▶ EXTRACTED ENTRIES
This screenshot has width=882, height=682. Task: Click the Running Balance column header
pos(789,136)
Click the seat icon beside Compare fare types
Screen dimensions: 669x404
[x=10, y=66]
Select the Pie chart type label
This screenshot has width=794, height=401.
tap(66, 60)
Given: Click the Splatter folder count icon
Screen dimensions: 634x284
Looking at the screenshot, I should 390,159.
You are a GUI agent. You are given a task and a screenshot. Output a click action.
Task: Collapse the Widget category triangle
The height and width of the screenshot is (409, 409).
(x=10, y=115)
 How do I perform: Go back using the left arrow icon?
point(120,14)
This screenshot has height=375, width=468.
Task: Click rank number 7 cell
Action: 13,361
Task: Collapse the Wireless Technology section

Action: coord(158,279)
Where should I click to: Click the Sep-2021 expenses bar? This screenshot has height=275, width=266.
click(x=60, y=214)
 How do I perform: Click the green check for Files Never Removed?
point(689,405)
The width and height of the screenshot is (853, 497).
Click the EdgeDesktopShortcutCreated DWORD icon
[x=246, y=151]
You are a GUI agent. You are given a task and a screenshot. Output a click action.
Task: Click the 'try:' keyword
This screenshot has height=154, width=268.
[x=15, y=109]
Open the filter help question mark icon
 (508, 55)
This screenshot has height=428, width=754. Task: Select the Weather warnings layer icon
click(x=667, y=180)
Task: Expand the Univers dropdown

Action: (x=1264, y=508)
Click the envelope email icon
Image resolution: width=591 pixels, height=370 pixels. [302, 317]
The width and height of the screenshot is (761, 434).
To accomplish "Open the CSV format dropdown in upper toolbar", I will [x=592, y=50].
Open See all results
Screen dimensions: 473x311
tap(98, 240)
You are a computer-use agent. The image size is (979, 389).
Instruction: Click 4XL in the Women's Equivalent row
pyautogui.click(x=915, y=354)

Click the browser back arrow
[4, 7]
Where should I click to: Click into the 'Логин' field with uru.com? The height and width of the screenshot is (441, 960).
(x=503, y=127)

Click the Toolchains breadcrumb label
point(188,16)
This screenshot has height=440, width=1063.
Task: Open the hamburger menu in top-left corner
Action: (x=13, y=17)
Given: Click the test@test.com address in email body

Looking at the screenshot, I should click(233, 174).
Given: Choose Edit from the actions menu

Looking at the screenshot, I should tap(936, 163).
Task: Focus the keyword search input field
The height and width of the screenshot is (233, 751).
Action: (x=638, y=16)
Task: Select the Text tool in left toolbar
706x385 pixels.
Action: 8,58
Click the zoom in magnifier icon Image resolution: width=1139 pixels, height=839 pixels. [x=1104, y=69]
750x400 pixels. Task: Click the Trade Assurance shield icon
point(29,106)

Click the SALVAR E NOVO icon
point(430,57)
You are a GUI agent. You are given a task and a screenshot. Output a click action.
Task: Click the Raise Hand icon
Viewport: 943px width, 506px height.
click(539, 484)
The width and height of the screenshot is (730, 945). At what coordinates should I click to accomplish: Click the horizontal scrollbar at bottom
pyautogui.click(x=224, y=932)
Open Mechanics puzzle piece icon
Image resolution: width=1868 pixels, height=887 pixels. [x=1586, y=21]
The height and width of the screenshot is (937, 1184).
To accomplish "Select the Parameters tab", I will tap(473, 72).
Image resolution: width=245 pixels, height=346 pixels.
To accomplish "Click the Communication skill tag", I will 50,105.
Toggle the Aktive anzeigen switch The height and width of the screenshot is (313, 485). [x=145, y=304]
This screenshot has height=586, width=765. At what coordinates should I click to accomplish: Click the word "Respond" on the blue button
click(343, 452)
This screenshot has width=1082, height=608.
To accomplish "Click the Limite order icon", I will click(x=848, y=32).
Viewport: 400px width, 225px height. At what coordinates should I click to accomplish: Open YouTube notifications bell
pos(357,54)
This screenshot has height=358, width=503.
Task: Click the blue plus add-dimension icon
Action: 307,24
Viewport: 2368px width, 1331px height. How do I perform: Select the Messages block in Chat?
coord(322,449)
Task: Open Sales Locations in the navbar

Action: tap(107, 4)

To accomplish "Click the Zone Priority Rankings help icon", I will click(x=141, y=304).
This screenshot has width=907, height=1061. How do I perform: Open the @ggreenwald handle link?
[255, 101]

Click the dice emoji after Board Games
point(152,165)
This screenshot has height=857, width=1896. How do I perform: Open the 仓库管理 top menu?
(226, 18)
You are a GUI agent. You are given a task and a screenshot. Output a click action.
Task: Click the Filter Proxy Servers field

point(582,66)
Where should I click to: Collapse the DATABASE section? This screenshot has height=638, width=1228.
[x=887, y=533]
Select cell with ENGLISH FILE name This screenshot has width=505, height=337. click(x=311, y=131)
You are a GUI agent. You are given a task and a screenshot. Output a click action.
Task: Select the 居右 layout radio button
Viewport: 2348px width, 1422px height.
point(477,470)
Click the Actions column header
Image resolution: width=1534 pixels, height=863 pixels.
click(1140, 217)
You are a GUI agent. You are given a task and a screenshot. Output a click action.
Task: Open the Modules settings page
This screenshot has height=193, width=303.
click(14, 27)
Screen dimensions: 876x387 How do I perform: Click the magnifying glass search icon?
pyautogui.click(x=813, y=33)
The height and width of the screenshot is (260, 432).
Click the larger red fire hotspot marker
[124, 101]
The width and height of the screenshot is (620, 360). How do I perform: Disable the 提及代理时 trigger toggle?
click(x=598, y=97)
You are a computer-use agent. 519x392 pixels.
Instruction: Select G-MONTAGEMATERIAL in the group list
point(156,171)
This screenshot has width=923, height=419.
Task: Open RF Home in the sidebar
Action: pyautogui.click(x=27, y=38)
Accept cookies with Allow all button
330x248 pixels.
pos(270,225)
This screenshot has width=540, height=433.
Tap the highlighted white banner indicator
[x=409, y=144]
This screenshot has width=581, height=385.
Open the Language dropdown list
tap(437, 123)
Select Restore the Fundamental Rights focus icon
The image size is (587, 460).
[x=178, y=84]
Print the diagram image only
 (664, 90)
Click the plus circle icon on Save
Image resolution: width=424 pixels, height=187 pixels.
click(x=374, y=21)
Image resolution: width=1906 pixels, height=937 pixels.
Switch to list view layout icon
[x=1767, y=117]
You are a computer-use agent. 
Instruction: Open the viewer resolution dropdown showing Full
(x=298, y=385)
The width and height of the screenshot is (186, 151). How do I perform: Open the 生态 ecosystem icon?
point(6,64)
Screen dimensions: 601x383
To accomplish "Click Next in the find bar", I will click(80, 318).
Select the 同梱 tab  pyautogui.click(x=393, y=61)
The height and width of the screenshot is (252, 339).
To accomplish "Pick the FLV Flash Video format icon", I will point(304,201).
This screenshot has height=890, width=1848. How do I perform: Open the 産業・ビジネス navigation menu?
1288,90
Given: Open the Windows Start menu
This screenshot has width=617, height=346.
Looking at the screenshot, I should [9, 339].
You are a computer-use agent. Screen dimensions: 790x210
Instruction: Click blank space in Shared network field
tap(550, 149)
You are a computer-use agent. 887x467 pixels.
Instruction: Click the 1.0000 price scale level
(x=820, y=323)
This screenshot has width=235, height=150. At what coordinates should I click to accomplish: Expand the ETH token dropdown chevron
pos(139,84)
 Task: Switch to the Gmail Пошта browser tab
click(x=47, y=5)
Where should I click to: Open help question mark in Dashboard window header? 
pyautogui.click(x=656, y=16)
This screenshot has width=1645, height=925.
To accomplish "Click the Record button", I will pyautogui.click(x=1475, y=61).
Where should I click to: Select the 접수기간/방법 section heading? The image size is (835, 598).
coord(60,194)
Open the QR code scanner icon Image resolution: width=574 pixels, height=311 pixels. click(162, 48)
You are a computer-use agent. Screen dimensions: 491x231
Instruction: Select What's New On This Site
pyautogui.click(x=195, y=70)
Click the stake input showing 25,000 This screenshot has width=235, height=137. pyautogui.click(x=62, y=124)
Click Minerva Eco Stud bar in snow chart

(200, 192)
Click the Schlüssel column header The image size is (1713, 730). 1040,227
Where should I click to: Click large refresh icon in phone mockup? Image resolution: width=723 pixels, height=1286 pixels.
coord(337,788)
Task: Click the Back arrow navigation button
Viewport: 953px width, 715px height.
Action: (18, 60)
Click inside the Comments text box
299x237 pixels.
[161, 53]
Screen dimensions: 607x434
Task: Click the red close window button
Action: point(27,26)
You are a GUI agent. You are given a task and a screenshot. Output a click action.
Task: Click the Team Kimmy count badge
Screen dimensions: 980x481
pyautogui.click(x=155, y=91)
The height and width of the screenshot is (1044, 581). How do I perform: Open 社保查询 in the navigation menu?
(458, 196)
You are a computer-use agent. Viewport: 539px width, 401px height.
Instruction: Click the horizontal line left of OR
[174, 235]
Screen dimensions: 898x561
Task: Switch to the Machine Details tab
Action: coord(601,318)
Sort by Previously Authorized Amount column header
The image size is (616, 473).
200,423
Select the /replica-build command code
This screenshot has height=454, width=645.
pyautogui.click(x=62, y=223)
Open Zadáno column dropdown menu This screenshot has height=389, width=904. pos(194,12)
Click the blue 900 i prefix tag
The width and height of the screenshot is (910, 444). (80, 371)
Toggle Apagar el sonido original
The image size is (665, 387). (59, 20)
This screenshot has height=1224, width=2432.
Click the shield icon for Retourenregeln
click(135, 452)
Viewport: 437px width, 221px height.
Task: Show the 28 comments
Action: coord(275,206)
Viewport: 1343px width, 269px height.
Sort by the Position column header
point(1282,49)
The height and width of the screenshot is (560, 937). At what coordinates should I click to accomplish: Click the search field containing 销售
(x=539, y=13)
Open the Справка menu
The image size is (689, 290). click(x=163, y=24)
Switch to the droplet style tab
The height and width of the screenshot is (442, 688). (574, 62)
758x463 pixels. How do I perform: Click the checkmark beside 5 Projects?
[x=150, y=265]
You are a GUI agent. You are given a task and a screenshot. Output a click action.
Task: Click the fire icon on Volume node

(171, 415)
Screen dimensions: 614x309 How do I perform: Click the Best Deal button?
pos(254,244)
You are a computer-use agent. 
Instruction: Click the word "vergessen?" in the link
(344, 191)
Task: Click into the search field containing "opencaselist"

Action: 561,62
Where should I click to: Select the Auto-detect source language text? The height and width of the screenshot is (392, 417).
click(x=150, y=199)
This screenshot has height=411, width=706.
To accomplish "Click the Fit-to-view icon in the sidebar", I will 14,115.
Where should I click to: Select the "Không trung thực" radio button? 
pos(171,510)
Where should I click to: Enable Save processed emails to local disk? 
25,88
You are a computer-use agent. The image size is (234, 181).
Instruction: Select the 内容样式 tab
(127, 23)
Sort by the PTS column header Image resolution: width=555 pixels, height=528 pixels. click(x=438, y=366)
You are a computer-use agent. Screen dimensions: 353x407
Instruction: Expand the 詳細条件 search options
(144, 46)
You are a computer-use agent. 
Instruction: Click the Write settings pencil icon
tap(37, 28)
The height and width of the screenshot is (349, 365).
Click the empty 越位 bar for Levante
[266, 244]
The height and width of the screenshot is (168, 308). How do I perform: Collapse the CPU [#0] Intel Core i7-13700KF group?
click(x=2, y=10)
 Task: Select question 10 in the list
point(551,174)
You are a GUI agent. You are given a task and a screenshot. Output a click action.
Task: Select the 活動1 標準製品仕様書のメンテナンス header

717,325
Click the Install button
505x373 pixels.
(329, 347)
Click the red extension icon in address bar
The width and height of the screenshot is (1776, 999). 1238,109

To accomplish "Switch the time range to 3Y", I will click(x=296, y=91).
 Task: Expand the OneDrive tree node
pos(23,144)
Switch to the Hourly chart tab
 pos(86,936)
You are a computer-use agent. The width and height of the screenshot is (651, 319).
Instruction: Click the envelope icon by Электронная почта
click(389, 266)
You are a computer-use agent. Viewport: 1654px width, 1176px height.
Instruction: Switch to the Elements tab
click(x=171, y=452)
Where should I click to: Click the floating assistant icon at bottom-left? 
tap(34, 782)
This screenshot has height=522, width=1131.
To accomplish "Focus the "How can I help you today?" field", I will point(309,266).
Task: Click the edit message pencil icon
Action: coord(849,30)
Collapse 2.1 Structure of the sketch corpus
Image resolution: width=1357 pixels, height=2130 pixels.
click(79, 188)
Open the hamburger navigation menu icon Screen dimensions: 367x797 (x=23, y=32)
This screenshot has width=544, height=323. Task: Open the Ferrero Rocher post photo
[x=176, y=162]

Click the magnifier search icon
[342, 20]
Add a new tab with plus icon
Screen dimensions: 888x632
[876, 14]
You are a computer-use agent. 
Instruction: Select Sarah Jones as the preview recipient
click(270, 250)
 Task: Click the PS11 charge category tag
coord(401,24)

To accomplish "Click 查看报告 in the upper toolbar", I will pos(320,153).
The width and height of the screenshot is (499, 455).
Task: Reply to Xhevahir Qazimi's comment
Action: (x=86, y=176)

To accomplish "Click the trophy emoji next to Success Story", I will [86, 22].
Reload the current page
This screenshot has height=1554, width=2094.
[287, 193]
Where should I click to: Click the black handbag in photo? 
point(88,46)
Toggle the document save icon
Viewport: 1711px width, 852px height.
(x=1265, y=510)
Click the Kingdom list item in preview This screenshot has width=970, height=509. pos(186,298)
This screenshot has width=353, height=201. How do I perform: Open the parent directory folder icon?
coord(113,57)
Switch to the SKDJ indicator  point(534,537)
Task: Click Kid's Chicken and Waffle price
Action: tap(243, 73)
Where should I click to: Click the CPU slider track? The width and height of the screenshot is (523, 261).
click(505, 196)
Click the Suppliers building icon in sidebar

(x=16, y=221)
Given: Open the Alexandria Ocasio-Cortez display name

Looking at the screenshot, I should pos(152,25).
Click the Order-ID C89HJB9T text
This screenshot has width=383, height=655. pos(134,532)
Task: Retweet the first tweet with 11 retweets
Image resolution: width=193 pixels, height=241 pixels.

▶ YOUR TASK
Please copy out the material word for word, beginning at the line that contains "The height and width of the screenshot is (560, 937)." and stopping after the line that contains "Action: 561,62".

▶ RESPONSE TO THE EXERCISE
The height and width of the screenshot is (560, 937). At what coordinates should I click to accomplish: Click the search field containing 销售
(x=539, y=13)
Open the Справка menu
The image size is (689, 290). click(x=163, y=24)
Switch to the droplet style tab
The height and width of the screenshot is (442, 688). (574, 62)
758x463 pixels. How do I perform: Click the checkmark beside 5 Projects?
[x=150, y=265]
You are a GUI agent. You are given a task and a screenshot. Output a click action.
Task: Click the fire icon on Volume node

(171, 415)
Screen dimensions: 614x309 How do I perform: Click the Best Deal button?
pos(254,244)
You are a computer-use agent. 
Instruction: Click the word "vergessen?" in the link
(344, 191)
Task: Click into the search field containing "opencaselist"

Action: 561,62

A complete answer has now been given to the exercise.